Problems =>
• a. Answer these questions about the post on Digisprite .DAT footage:
(i) Which file extension did the first Digisprite DVRs use when exporting footage?
(ii) What size are the snapshots saved from the player?
(iii) Which tool does the author usually turn to when JPEGsnoop fails to extract the images?
• b. Please extract from the post on Digisprite .DAT footage the passage that opens with the words containing "The players video" and closes with "in the player.". Copy it word for word.

Page excerpt =>

==========

Quite an old format, but it highlights some handy tricks!
Before the .PAR file extension now commonly used by Dedicated Micros, as discussed here and here, the first Digisprite DVR’s exported their footage with .DAT. They were very popular and are still widely used. The player is exported on the disk and autoruns if the feature is enabled in a modern PC.
When the .DAT file is loaded, the first issue can be seen.
The players video window is highly distorted, with a strange Display Aspect Ratio. The date and time information is displayed along the top of the image. The software is limited in terms of functionality with the ability to select camera/channel number by right clicking on the picture. There is a function to save a snapshot, under the File option menu. Interestingly, the size of images being saved are 720 x 512 and not as displayed in the player.
I had two tasks:
1. Identify a method to quickly deal with all 6 Channels of video in the file
2. Identify timing issues and validate the times displayed
By viewing the .DAT file in a Hex editor, (HXD was used here), I can see that it has a jpeg header and then various pieces of meta-data before the image data itself. By scanning through I could see that it was a file made up of separate images.
There are a few tools to extract all the jpeg’s as files but one of the easiest is JPEGsnoop.
This little tool make it very easy to review the digital makeup of the file, the meta data and allows you to extract all the jpegs. There are times when this automated tool doesn’t work and in these circumstances I usually lean on Scalpel to carve all the jpeg s manually.
Search for Scalpel in Linux repositories or use this GUI for Windows.
Before extracting all the images, I identified the recorded resolution was 720 x 256….. have to come back to that one!
Anyway, JPEGsnoop worked here and in 10mins I had a folder with over 20,000 jpegs! Dealing with all these and separating them up into Channels/Cameras could be a bit problematic but I have found that using Virtualdub is an easy method.

==========

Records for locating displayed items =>
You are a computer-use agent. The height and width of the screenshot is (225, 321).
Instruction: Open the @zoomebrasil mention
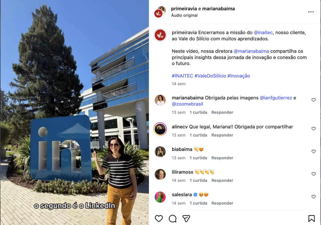point(187,104)
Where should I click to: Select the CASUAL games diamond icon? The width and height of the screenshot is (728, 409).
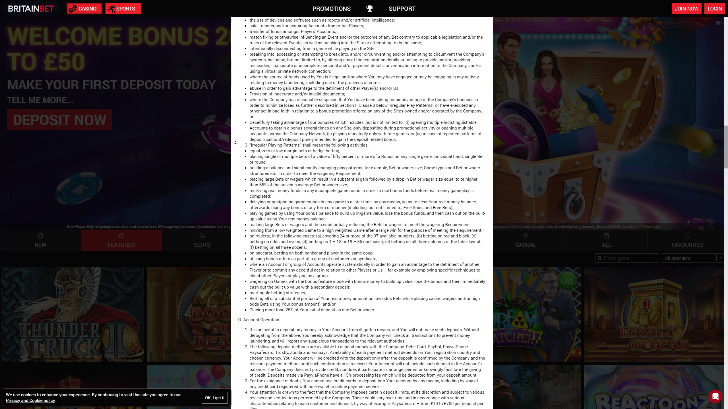coord(526,236)
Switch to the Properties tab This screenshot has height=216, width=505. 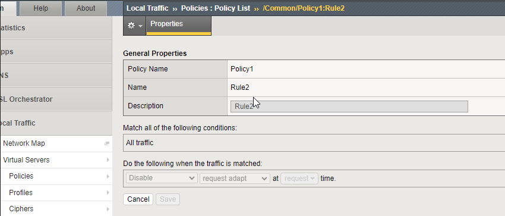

==========

In response =>
• a.
(i) .DAT
(ii) 720 x 512
(iii) Scalpel

• b.
The players video window is highly distorted, with a strange Display Aspect Ratio. The date and time information is displayed along the top of the image. The software is limited in terms of functionality with the ability to select camera/channel number by right clicking on the picture. There is a function to save a snapshot, under the File option menu. Interestingly, the size of images being saved are 720 x 512 and not as displayed in the player.